Les Indiens optent pour une plate-forme blockchain gérée par l’État au milieu de la réglementation des SMS en masse

L’entreprise publique indienne de télécommunications Bharat Sanchar Nigam Limited (BSNL) a enregistré 7 477 entreprises sur sa plate-forme de communication basée sur la blockchain après que les autorités ont imposé de nouvelles réglementations pour protéger les consommateurs contre le spam et la fraude.

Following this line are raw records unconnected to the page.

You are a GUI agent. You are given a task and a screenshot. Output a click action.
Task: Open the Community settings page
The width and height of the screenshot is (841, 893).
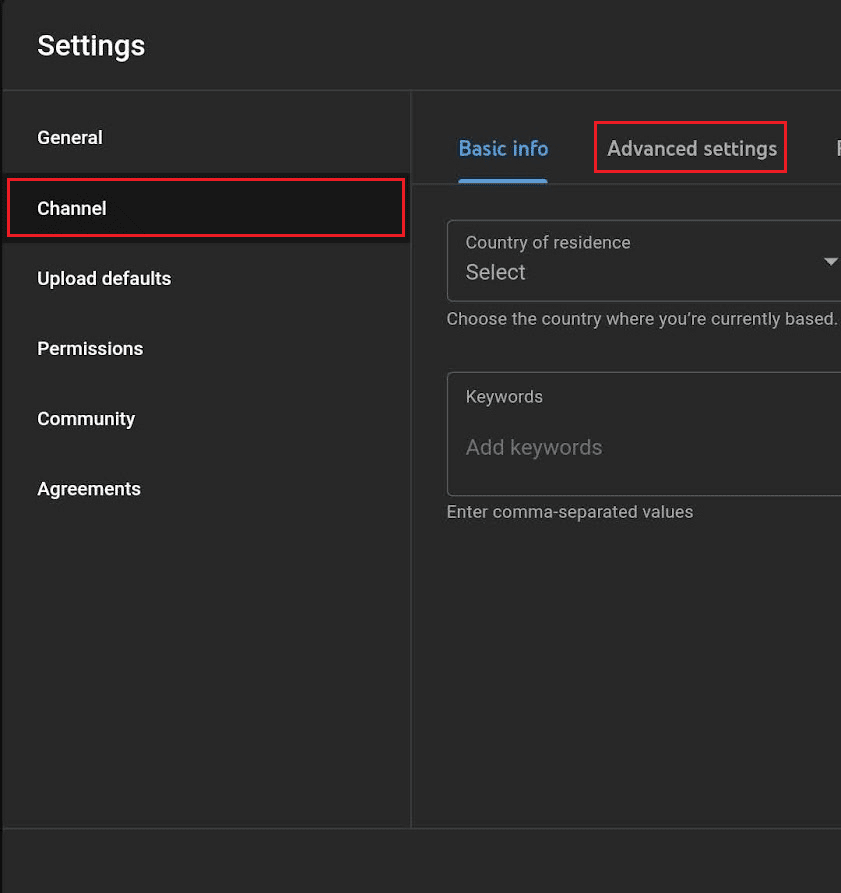[x=86, y=418]
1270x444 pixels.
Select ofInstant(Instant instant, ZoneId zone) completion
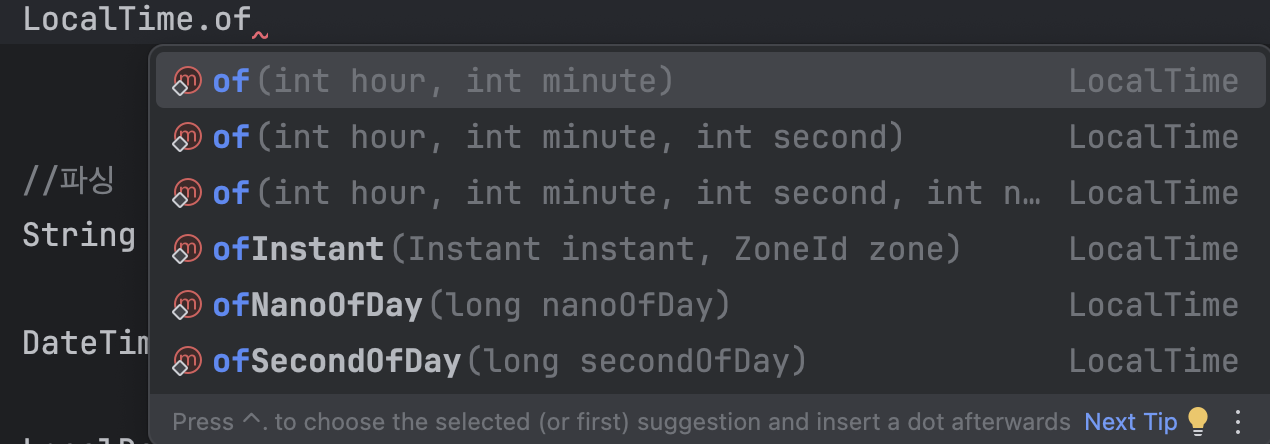pyautogui.click(x=586, y=249)
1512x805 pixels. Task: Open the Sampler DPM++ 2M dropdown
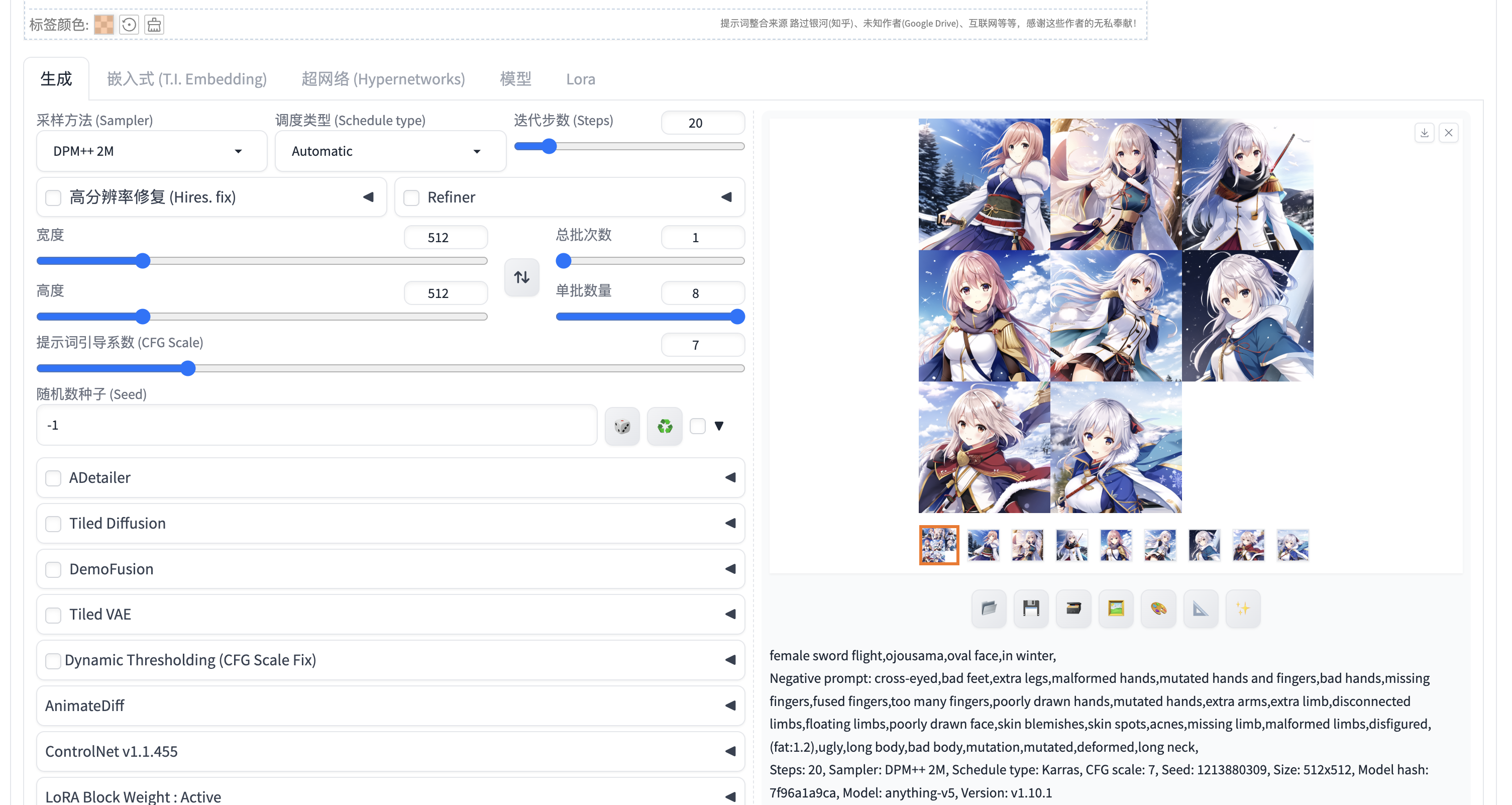(x=151, y=151)
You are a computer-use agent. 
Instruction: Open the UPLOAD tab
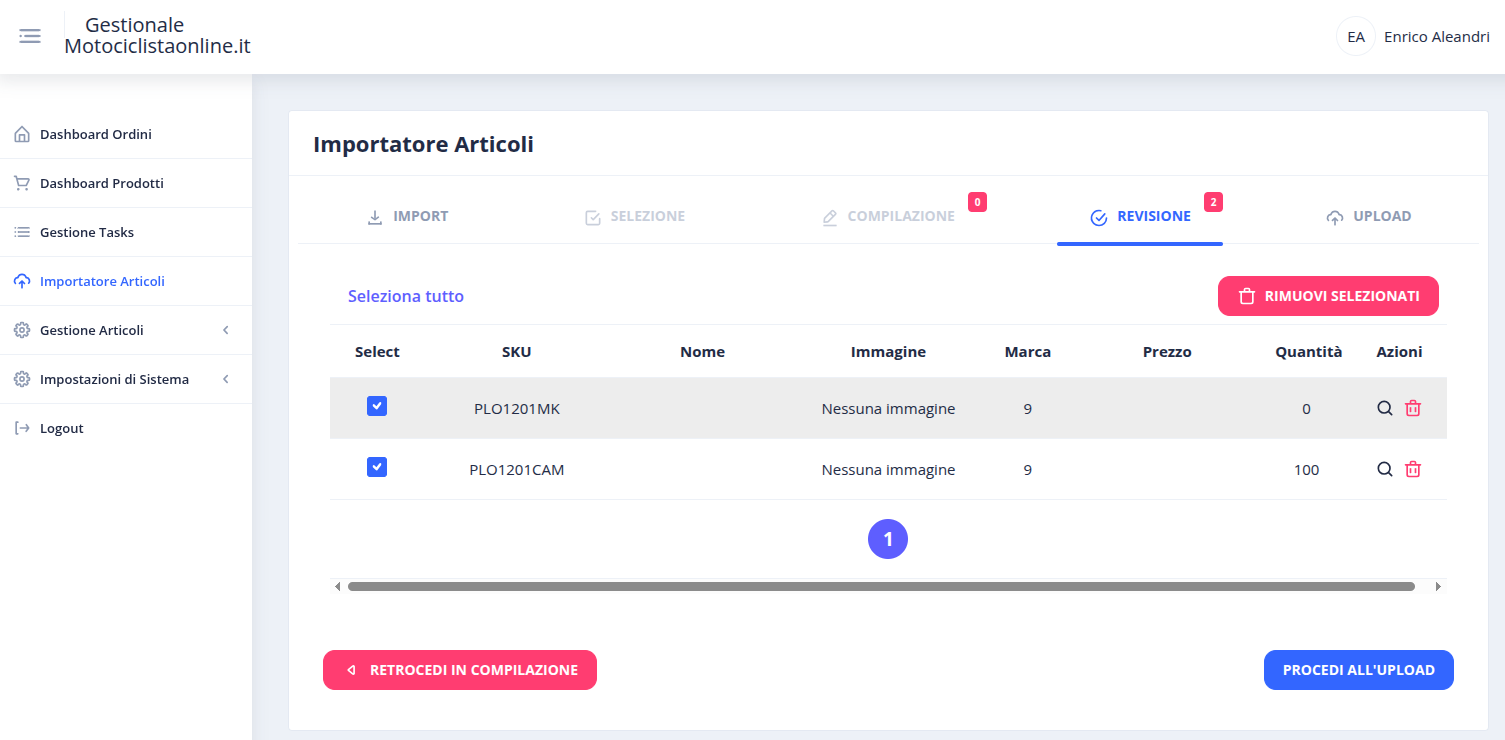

L’Autorité de régulation des télécommunications de l’Inde (TRAI) a établi des réglementations de messagerie qui exigent le nettoyage des messages de communication des consommateurs pour s’assurer que le destinataire du message a opté pour de telles interactions. Le lecteur est pris en charge par BSNL DLT, une plate-forme de vérification de contenu basée sur des protocoles de blockchain basés sur le grand livre.

Comme la réglementation SMS est applicable à tous les secteurs verticaux de l’industrie, la liste des 7 477 enregistrements comprend les banques, les établissements d’enseignement et les entreprises privées. TRAI aurait mis en garde contre le blocage des communications d’entités non conformes, comme l’a déclaré un responsable :

« L’Autorité de régulation des télécommunications de l’Inde n’acceptera aucune raison, ne donnera aucune considération et aucune extension à tous ceux qui n’ont pas rationalisé leur processus SMS. Laissons leurs entreprises souffrir à 100 %.

Les entreprises utilisant BSNL DLT seront soumises à un filtrage des SMS par rapport aux modèles de messagerie pré-enregistrés hébergés sur la blockchain. En cas de non-concordance, le message sera bloqué par le fournisseur de télécommunications de l’entreprise en respectant l’intérêt du consommateur.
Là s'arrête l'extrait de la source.